When I tried it before, the link to Astrobin yielded an Ice In Space "Something terrible happened" error, but now it is working.
The image looks very good.
Quote:
Originally Posted by strongmanmike
....
Yes dithering more may help I guess..? Or in Astroart6, that I use, there is a column remover available in preprocessing, you just identify the column and it will be removed in every sub as part of calibration.
Mike
|
We do both those things. Firstly, GoodLook 64's "Portobello" calibration module identifies bad columns in the darks, where they are most obvious and easiest to find statistically, and then replaces those bad columns with the mean of their neighbours.
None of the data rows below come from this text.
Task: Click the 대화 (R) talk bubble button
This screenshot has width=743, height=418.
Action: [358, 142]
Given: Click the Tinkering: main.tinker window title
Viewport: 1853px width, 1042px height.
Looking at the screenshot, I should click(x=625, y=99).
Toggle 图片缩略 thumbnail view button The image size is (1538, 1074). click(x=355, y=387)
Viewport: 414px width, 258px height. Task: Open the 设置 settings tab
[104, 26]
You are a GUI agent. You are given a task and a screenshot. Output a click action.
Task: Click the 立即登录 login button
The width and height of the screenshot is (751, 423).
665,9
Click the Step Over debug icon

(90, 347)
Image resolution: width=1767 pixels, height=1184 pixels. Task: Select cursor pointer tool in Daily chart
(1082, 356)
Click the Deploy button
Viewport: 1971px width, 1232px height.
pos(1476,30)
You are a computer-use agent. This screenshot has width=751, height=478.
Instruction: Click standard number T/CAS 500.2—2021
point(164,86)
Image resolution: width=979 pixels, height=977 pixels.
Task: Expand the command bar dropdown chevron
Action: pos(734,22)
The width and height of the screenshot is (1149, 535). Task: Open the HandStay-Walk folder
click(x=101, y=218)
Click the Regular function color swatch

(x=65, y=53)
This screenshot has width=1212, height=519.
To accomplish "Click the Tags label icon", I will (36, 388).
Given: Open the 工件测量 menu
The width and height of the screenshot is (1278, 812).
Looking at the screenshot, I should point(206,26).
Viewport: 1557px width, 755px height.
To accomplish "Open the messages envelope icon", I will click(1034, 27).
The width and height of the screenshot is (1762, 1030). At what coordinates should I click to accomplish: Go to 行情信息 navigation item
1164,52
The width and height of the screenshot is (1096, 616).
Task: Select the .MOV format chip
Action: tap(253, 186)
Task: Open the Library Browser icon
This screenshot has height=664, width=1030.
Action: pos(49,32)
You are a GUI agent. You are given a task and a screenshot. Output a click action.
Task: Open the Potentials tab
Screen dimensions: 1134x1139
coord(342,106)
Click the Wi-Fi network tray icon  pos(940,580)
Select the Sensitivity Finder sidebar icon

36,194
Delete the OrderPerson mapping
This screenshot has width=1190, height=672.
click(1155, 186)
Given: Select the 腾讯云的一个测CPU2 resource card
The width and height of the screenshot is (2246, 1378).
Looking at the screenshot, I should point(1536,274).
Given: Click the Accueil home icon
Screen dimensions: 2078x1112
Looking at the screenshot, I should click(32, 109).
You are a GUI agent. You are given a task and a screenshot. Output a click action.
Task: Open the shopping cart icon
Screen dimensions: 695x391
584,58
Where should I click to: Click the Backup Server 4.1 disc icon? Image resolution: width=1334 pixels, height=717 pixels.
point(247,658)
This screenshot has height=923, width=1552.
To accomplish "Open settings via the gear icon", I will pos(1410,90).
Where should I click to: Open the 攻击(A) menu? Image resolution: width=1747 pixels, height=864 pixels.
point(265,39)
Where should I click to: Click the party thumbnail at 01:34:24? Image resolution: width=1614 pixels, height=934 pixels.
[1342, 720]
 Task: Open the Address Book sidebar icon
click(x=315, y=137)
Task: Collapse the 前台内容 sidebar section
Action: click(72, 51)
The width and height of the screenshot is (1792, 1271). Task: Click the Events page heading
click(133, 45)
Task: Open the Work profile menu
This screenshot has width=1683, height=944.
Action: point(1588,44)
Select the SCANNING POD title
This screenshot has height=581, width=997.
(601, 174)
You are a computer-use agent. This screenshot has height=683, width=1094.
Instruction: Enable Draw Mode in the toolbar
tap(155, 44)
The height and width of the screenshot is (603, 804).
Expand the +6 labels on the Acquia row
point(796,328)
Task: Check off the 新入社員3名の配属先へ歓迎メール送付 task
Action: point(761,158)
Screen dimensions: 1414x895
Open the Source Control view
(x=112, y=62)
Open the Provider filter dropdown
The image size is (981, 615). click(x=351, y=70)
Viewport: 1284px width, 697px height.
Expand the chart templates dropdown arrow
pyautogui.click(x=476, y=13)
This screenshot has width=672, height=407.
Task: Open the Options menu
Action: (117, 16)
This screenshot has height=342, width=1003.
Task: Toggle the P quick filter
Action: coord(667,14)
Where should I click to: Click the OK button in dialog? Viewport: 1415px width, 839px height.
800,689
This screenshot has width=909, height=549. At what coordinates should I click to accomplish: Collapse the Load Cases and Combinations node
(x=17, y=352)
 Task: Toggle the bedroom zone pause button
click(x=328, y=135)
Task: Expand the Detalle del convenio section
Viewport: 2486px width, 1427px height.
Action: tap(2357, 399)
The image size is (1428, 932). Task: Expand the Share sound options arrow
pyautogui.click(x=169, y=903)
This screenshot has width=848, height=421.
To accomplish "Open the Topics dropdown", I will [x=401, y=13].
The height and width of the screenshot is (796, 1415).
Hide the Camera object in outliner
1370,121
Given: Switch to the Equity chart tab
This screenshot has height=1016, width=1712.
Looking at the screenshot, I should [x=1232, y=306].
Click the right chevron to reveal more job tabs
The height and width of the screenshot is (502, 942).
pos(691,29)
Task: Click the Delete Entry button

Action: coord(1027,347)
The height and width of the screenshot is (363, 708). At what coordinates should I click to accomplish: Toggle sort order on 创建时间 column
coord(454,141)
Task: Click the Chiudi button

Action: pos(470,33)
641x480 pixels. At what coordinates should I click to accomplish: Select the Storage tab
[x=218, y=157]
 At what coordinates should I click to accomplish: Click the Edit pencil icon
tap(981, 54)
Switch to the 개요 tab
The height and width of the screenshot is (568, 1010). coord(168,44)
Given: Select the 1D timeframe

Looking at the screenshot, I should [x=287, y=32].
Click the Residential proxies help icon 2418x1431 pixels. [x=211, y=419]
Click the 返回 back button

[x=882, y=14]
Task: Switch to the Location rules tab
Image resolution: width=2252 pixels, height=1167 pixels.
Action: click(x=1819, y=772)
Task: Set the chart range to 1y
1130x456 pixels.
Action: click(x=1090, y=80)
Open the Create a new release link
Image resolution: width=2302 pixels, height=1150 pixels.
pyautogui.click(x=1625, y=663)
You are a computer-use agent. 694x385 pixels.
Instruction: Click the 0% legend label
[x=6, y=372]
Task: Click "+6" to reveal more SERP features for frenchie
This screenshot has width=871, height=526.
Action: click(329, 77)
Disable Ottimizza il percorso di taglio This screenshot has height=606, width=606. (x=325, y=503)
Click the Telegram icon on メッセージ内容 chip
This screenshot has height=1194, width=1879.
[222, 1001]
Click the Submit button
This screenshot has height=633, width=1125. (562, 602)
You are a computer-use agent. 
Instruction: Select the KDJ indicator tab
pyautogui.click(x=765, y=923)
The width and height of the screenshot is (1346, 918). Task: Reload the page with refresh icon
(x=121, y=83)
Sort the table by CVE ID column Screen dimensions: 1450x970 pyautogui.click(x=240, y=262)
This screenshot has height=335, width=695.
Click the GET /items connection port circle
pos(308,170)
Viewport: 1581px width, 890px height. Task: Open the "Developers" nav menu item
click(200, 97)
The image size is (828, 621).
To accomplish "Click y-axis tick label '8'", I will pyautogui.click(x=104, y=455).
Works pretty well. (We don't have any actually totally dead columns, but we have about 35 of them out of 4000 that are a bit dodgy). Then, assuming we have at least three (and preferably more) dithered subs, "Prometheus", the registration module, produces a "winsorized" sample at each registered pixel, replacing all outliers with the most extreme value that would not count as an outlier. That is mainly to get rid of cosmic rays, hot pixels, satellite trails, and ghost afterimages, but it would also get rid of bad columns even if we hadn't already handled them. As strongmanmike said, standard packages will do something similar to both these steps. The two approaches make very different assumptions and are complementary.